Champlain Tercentenary
The States of Vermont and New York have by legislative enactments authorized
and appointed commissions, and made appropriations for the observance of the
Tercentenary of the Discovery of Lake Champlain, to be held in the month of July,
1909. These commissions have organized and are now formulating plans for that
celebration. It has been proposed that exercises be held at Isle La Motte,
Plattsburgh, Burlington, Crown Point and Ticonderoga, around which several points
rotate most or all the great events occurring in the Champlain valley since its discovery.
It is a matter of such importance as to challenge the attention not
only of two States, but of the Federal Government, which will be invited
to participate in the exercises. State, National and International events
justify the co-operation of the Federal Government and the representation
of two foreign governments. It is expected that the National Government
will make suitable appropriation for that purpose, and will assume the
responsibility of inviting and entertaining representatives from the
Republic of France, the Kingdom of Great Britain and the Dominion of
Canada. The diplomacy exhibited at the Quebec Tercentenary Celebration
was such that the descendants of the French and English heartily co-operated
in civil, military and naval festivities, commemorative of the important
events of Canadian history. The Lake Champlain Tercentenary Celebration
may also be made interesting if a similar spirit prevail among the peoples
that participate in its conduct.
This is an age of historical as well as scientific research. The domain of empires
long since perished and the foundations of buried cities are being explored to learn
something of the civilization of the peoples who lived in the youth-hood of the world.

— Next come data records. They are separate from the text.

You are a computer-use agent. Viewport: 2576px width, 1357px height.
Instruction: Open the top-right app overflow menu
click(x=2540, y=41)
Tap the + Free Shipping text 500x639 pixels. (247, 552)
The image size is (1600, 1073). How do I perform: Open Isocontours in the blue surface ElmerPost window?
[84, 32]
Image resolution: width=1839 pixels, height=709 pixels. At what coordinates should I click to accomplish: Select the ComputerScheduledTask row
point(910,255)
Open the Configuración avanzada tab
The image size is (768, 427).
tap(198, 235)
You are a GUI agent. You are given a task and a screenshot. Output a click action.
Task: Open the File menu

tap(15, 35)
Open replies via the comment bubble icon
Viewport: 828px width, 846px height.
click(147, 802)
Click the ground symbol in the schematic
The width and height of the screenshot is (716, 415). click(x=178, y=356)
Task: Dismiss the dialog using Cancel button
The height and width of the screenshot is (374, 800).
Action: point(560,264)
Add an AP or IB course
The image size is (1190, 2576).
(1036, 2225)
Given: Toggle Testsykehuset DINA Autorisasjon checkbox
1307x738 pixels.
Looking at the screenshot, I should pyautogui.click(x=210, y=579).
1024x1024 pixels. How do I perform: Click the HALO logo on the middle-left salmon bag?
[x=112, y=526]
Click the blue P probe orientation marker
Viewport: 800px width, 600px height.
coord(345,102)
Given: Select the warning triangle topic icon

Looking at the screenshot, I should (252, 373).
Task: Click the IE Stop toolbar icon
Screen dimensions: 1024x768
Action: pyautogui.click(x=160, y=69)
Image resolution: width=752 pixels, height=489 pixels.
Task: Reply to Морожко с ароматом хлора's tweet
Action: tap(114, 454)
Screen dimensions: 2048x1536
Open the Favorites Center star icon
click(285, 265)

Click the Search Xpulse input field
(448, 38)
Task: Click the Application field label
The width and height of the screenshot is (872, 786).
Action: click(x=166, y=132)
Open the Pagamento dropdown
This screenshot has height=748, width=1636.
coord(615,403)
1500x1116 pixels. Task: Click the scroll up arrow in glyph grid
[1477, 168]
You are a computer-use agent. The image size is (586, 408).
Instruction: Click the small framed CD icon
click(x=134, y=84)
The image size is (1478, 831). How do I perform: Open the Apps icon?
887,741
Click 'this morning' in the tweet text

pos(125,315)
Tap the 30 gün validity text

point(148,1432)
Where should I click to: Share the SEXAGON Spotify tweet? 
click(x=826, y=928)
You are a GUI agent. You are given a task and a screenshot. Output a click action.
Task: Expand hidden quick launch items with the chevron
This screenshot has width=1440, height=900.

As a result Crete is revealing the wonders of the Minoan age, which “immediately
succeeded the Neolithic,” inspiring the poet to sing:
Oh! temples of the eternal mystery,
Oh! eternal mystery of temples I
Mesopotamia is unfolding in its cylinders and monuments something of
the life of the peoples who dwelt in its three hundred and sixty once
flourishing cities; the Aegean, Grecian and Roman civilizations are matters
of general interest to the people of this generation and all lands and
all ages are yielding their treasures to the researches of explorers,
archaeologists and historians. How can we justify ourselves in the opinion
of succeeding generations if we fail to call the attention of the present
generation to the important and thrilling events that have occurred in
the Champlain valley during the three hundred years since its discovery?
The success of the Lake Champlain Tercentenary Celebration will largely
depend on our fidelity to this duty and on our appreciation of the heroic services of
those who have given it imperishable fame in the annals of American history.